A LIBERDADE RELIGIOSA E O PAPEL DO ESTADO
Malaquias 3:18 (Então voltareis e vereis a diferença entre o justo e o ímpio; entre o que serve a Deus, e o
que não o serve.)

 

As garantias de liberdade religiosa e respeito pela consciência e crença, são facilmente encontradas nas ordens constitucionais modernas e nos instrumentos internacionais e nacionais de direitos humanos.


A liberdade de crença e de culto está garantida pela atual Constituição brasileira, promulgada em 1988, nos Artigos 5 e 19, e a Lei Nº 7716, que estabelece como crime a discriminação por raça, cor, etnia, religião ou nacionalidade.

 

A Constituição Federal consagra como direito fundamental a liberdade de religião, prescrevendo que o Brasil é um país laico. Com essa afirmação queremos dizer que, olhando para a Constituição Federal, o Estado deve se preocupar em proporcionar a seus cidadãos um clima de perfeita compreensão religiosa, abolindo a intolerância e o fanatismo.
Deve existir uma divisão muito acentuada entre o Estado e a Igreja(religiões em geral), não podendo existir nenhuma religião oficial, devendo, porém, o Estado prestar proteção e garantia ao livre exercício de todas as religiões.
......
Tarefa: Extraia do texto sobre liberdade religiosa o trecho que vai de "A Constituição Federal consagra" até "todas as religiões.". A listagem não tem relação com o texto sobre liberdade religiosa.

Listagem de origem:
......
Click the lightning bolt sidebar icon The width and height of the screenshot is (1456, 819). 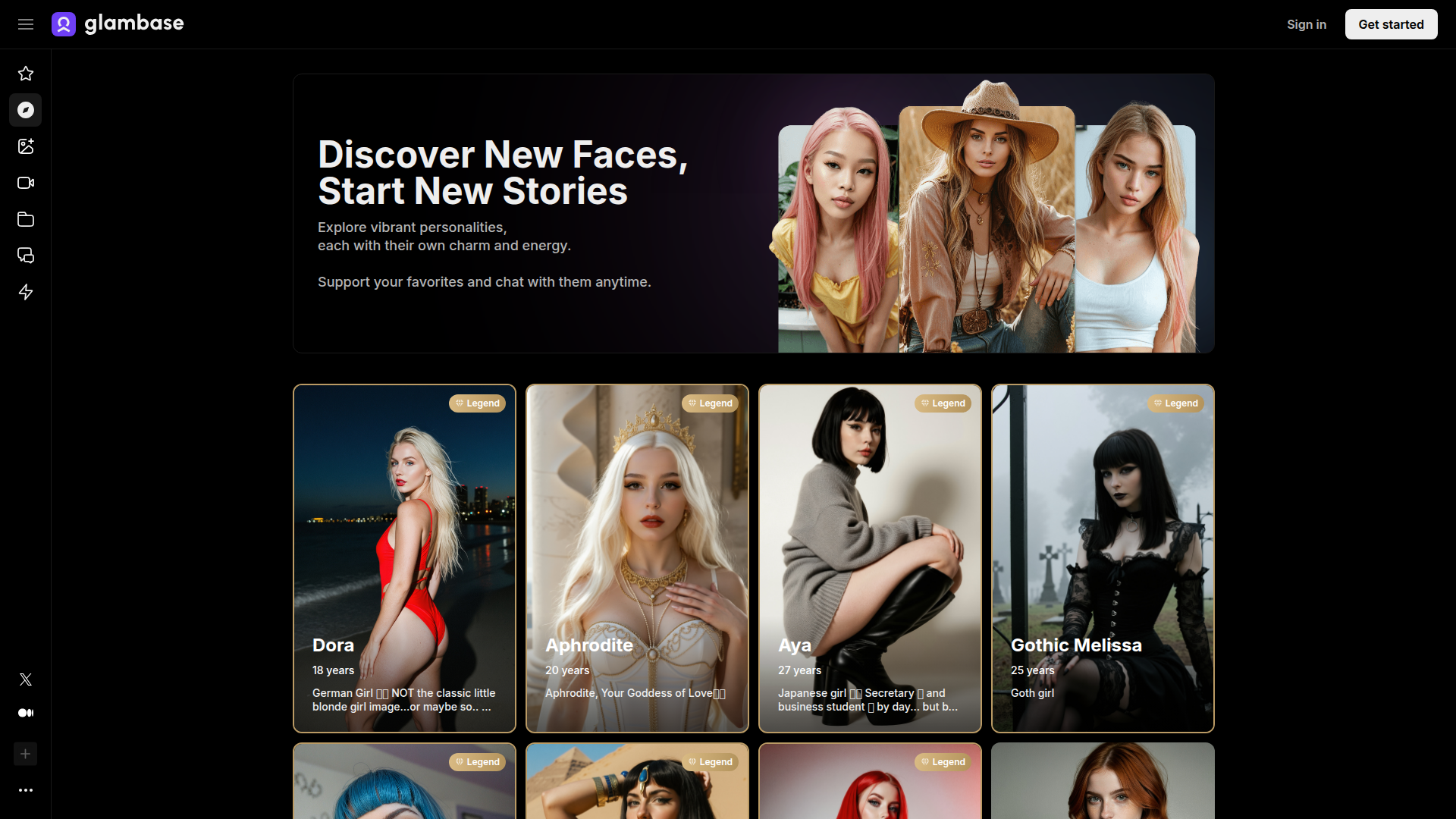26,292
......
Resultado correto:
A Constituição Federal consagra como direito fundamental a liberdade de religião, prescrevendo que o Brasil é um país laico. Com essa afirmação queremos dizer que, olhando para a Constituição Federal, o Estado deve se preocupar em proporcionar a seus cidadãos um clima de perfeita compreensão religiosa, abolindo a intolerância e o fanatismo.
Deve existir uma divisão muito acentuada entre o Estado e a Igreja(religiões em geral), não podendo existir nenhuma religião oficial, devendo, porém, o Estado prestar proteção e garantia ao livre exercício de todas as religiões.